Littérature noire
12 Décembre 2014
C'est très intelligent, parfaitement mené, souvent drôle et, pour finir, original. C'est bon, n'en jetez plus ! Un fond de vérité du jeune auteur polonais Zygmunt Miloszewki s'impose comme la plus belle des surprises en cette année 2014. Alors, pour être honnête, il est vrai que les prénoms, les patronymes polonais, parfois on a du mal, et on revient sur quelques pages en arrière pour être sûr de comprendre de qui on parle. Mais cela ne dure pas bien longtemps. Car l'histoire d' Un fond de vérité est proprement géniale. Miloszewski s'empare de ce sujet brûlant, délicat, polémique (fantasmé ?) et bien actuel de l'antisémitisme des Polonais pour construire un polar aux accents thriller de premier ordre. Et pour déconstruire aussi tout ce nationalisme ringard et dangereux qui fleurit sur le dos des juifs, accusés de tous les maux... Une lecture parfaite pour l'amateur de romans noirs.

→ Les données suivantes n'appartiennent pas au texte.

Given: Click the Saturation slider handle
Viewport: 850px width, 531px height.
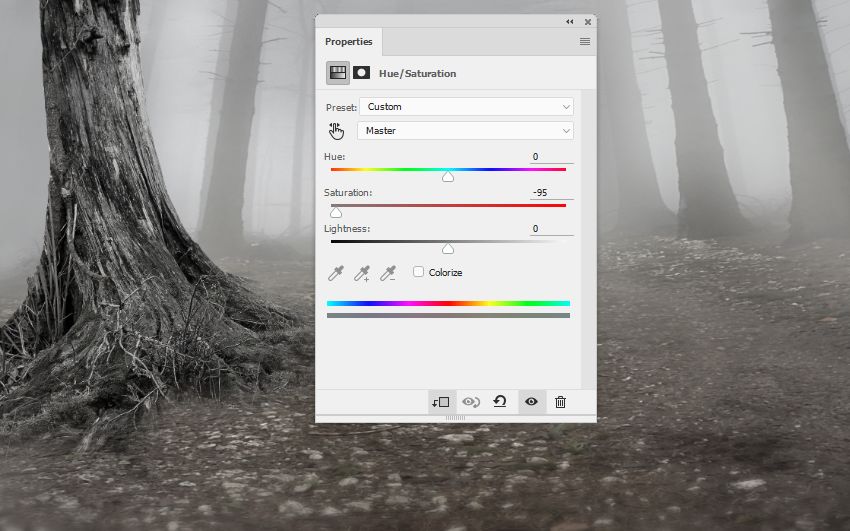Looking at the screenshot, I should tap(336, 213).
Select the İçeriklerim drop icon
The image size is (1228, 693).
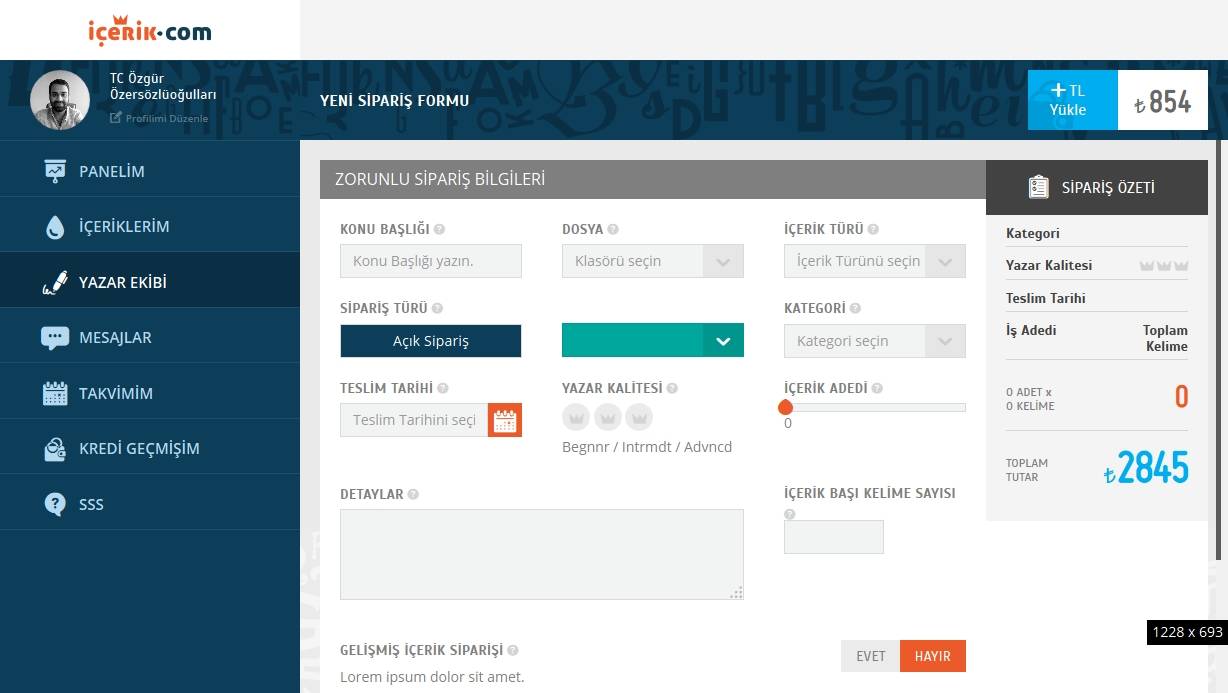tap(55, 224)
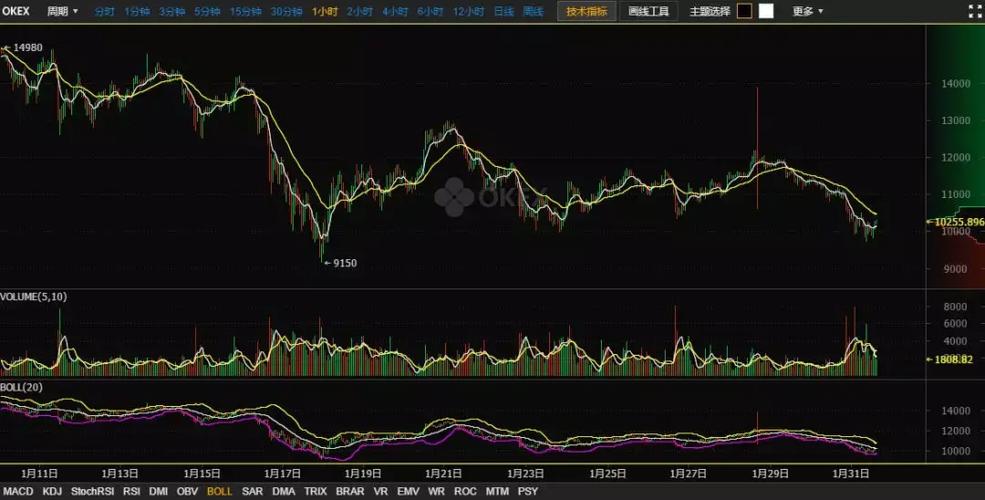This screenshot has width=985, height=500.
Task: Enable the MACD indicator
Action: (19, 492)
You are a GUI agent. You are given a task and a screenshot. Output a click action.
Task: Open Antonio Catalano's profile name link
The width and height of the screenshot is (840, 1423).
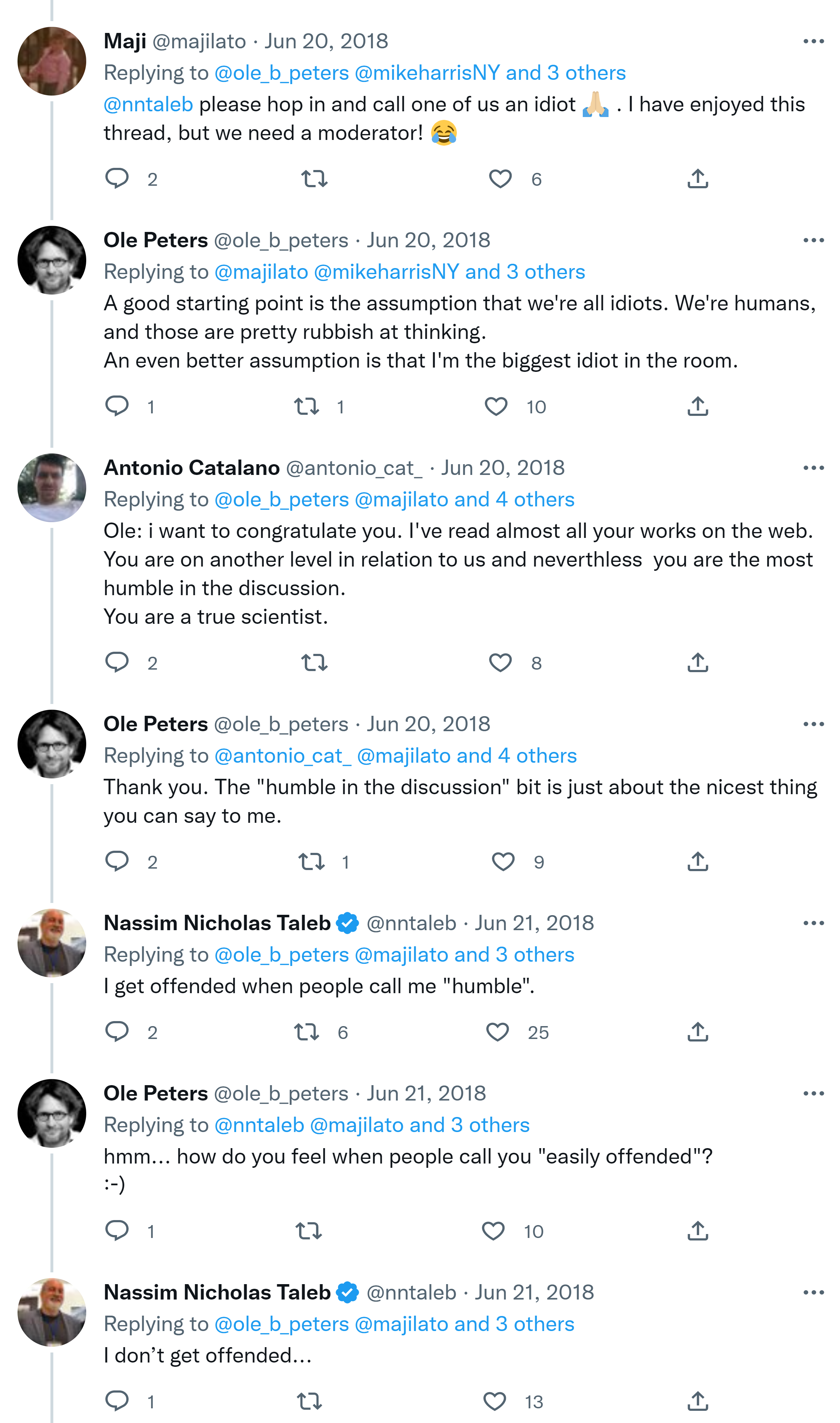[191, 468]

Teodore Szacki est procureur dans la magnifique ville de Sandomierz. Une sorte de ville musée, dans la province polonaise. A priori, notre héros n'est pas très sensible aux charmes, justement, de la province, il trouve de prime abord tout cela grossier, sans classe, plouc, pour ainsi dire. C'est que lui, vient de Varsovie. Et puis, à Sandomierz, bonjour la délinquance : un vol de portable, une bagarre d'ivrognes. Et basta. Sauf ce mercredi matin, quand Ela Budnik est retrouvée la gorge tranchée nette, quasiment jusqu'à l'épine dorsale. Ela Budnik, une femme bonne, attentive avec les enfants du coin. L'épouse remarquable d'un élu municipal lui aussi, sans tâche. Le procureur s'entoure, pour cette enquête de sa collègue Barbara, proche de la victime, et du commissaire Léon Wilczur. Deux personnages, hauts en couleurs et surtout très au fait de la vie locale. Rapidement, on retrouve une sorte de hachoir près de la victime, un objet typique de l'abattage rituel chez les juifs. Il n'en faut pas plus pour faire renaître un antisémitisme jamais disparu, y compris chez les médias. Surtout que le mari d'Ela Budnik est lui aussi assassiné, quelques heures plus tard, dans des circonstances encore plus sordides...
Le talent de l'auteur, c'est, déjà, d'avoir trouvé ce procureur Teodore Szacki. Au regard tellement méchant et cynique sur son environnement de province : " il avait pris rendez-vous avec lui dans le bar dit de l'hôtel de ville, un boui-boui malfamé, enterré au sous-sol d'un immeuble de la place du marché, puant les mégots qui s'incrustaient dans chaque élément du décor depuis des décennies, rempli de clients bizarres et de serveurs qui ne l'étaient pas moins... Le gâteau sentait le vieux canapé sur lequel tout le monde s'assoit mais que personne n'a envie de laver. " Mais ce Szacki est aussi très drôle quand il raconte ses rêves comme celui où il danse avec Hitler ! Enfin, principal trait de caractère, Téodore Szacki est un homme à femmes. Mais pas un gentleman, loin de là. Et, ça aussi, c'est croustillant et marrant.
Si l'auteur a bien compris l'importance d'un personnage principal bien incarné, il sait surtout bâtir un roman solide. Son histoire ne souffre ainsi d'aucune baisse de rythme, d'aucune faiblesse dramatique et aborde, sérieusement, frontalement, la question de l'antisémitisme polonais. Réflexions mais aussi revue historique, rencontre avec un jeune rabbin, tout cela est tranquillement détricoté. On imagine que le roman a dû connaître un certain écho en Pologne, peut-être même créer un peu de gêne. Parce que Zygmunt Miloszewski creuse vraiment les réflexes grégaires de ses concitoyens, les peurs ancestrales... et les drames des siècles passés.
Un fond de vérité, Zygmunt Miloszewski, ed. Mirobole, 470 pages, 22 euros.